> _WHAT YOU SHOULD DO_:
Please return each entry that follows exactly as given, but without pictures.

· · ·

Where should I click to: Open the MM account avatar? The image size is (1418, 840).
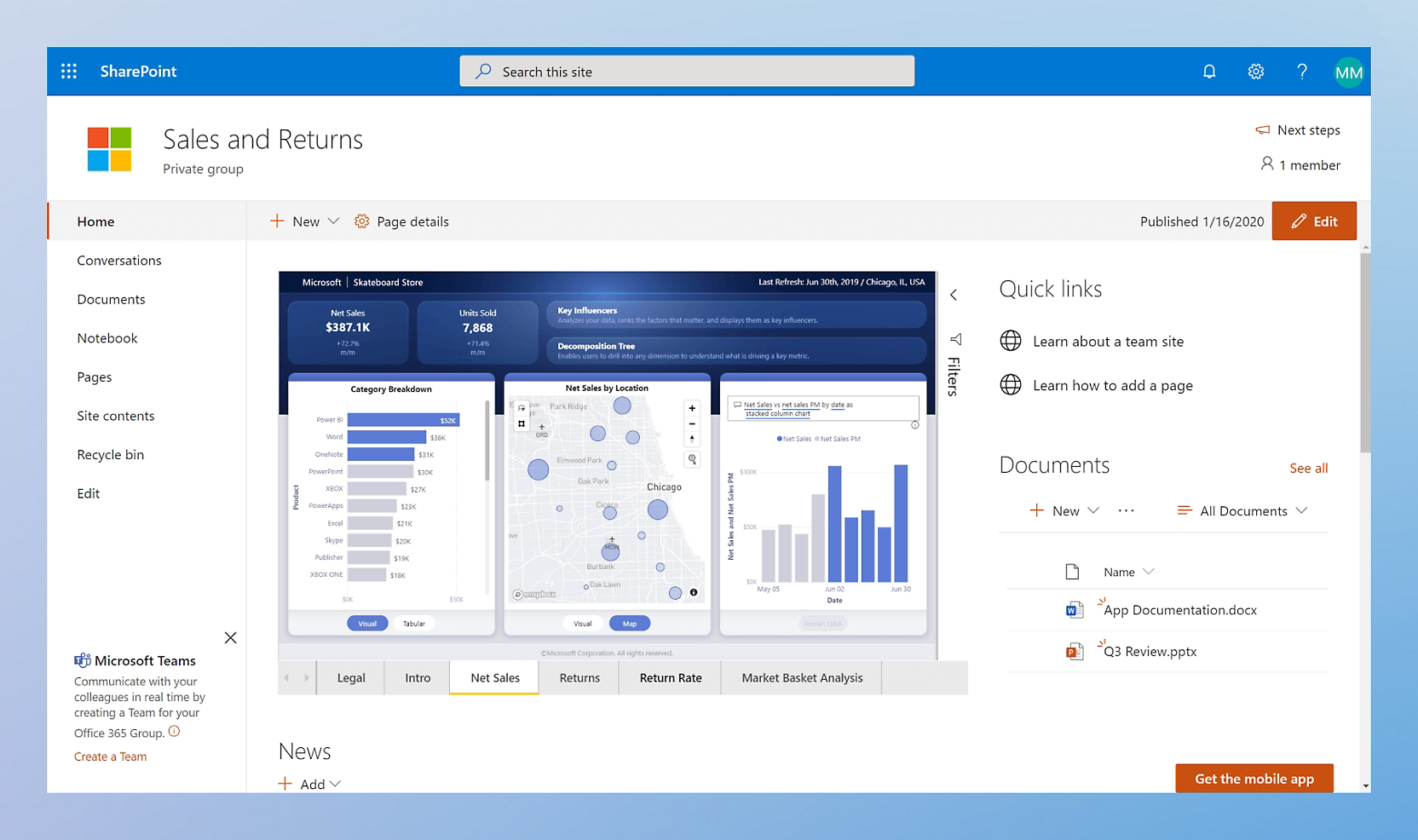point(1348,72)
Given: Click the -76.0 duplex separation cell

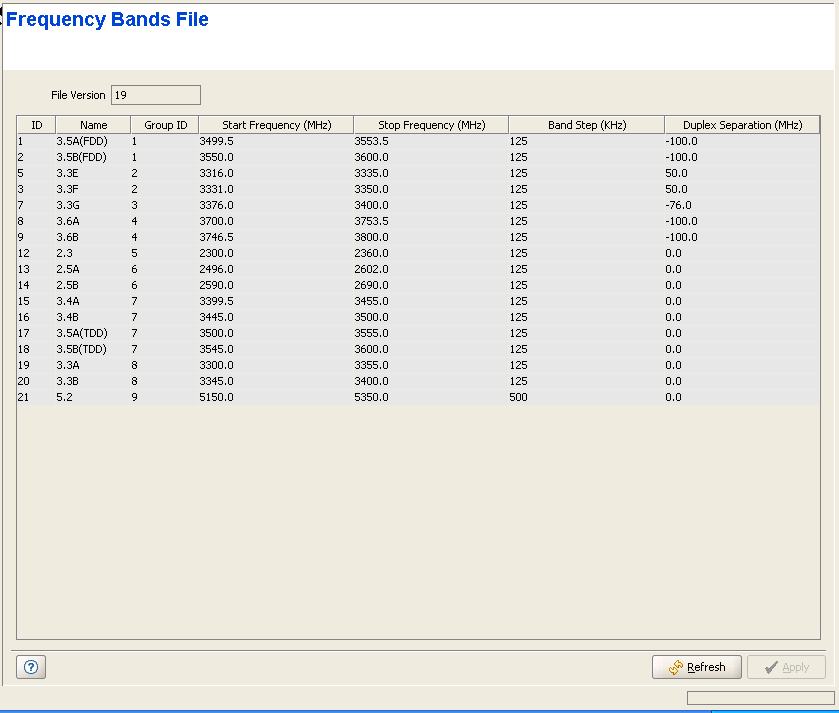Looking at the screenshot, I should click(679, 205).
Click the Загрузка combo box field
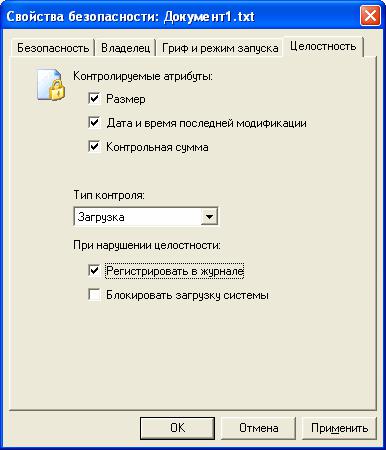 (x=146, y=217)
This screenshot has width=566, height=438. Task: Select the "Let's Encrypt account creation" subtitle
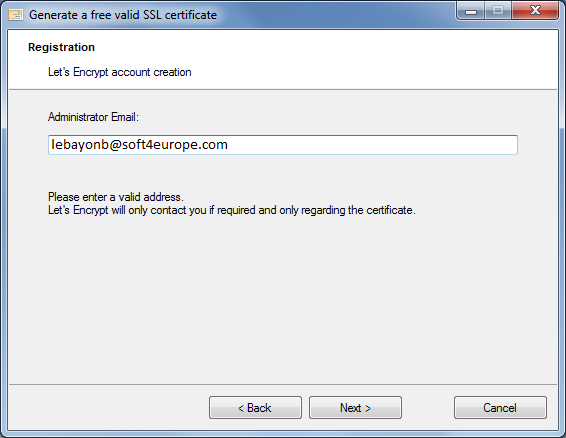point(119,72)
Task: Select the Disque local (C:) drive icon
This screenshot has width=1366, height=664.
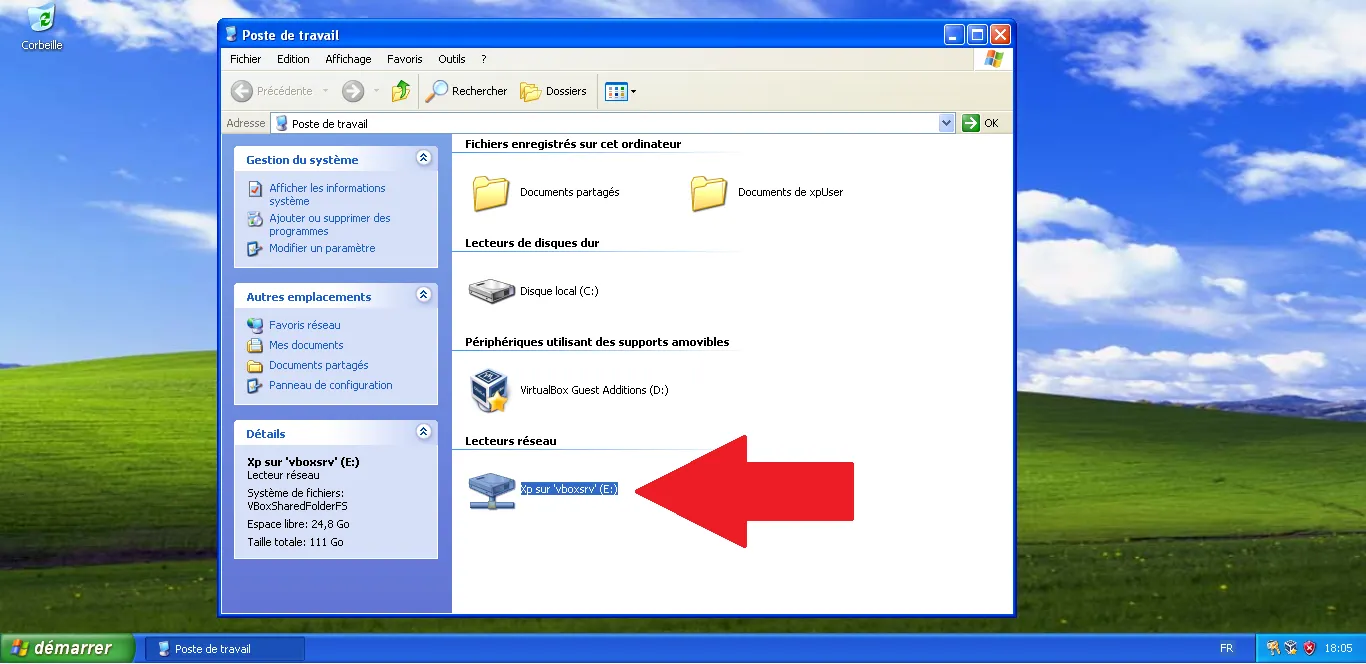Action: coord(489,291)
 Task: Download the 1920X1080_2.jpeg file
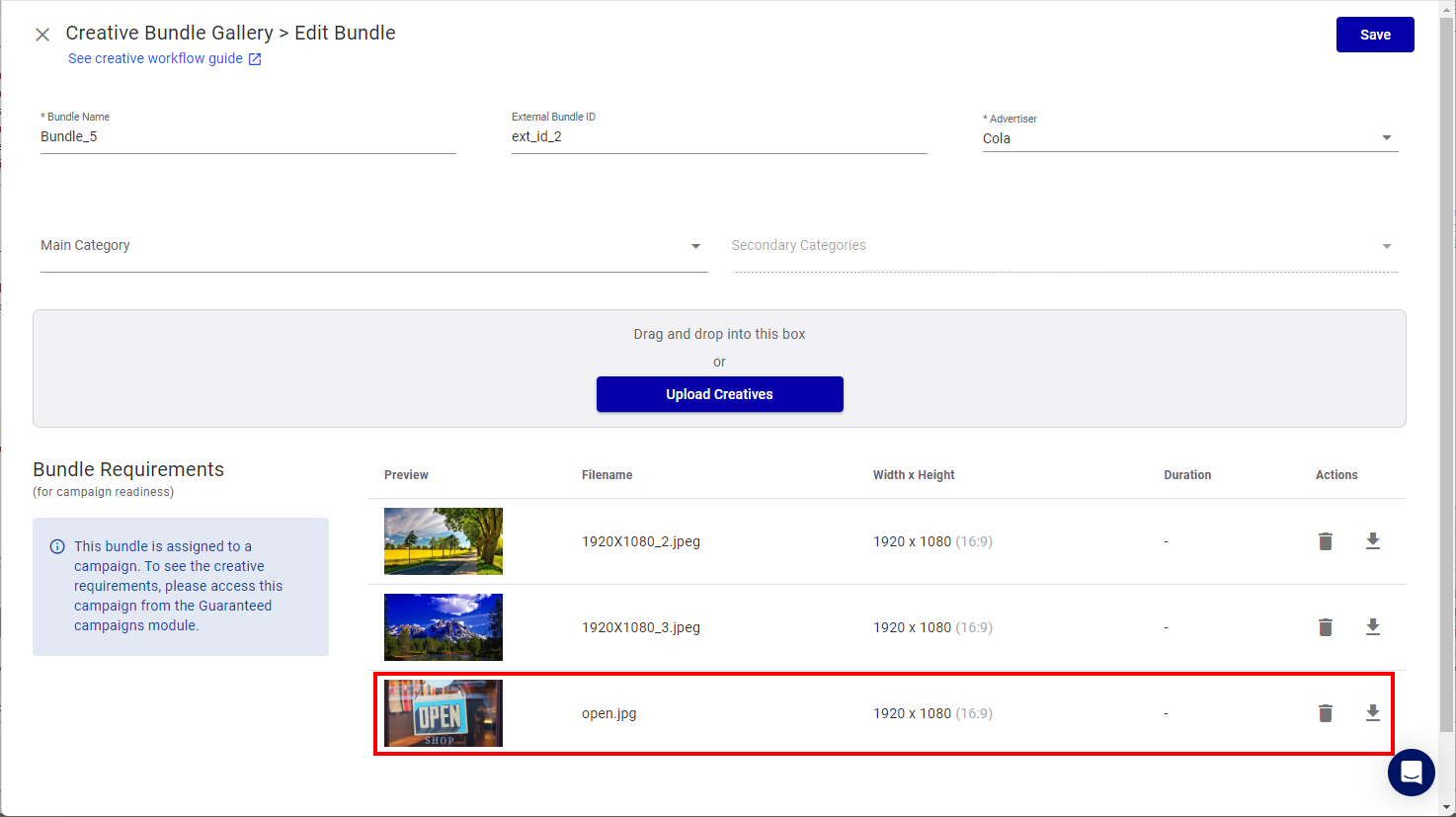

· · ·

> _RESULT_:
Where should I click to: Open the MM account avatar? The image size is (1418, 840).
point(1348,72)
Given: Click the -76.0 duplex separation cell

Looking at the screenshot, I should click(679, 205).
Click the Загрузка combo box field
 (x=146, y=217)
This screenshot has width=566, height=438. Task: Select the "Let's Encrypt account creation" subtitle
point(119,72)
Task: Select the Disque local (C:) drive icon
This screenshot has width=1366, height=664.
Action: coord(489,291)
 Task: Download the 1920X1080_2.jpeg file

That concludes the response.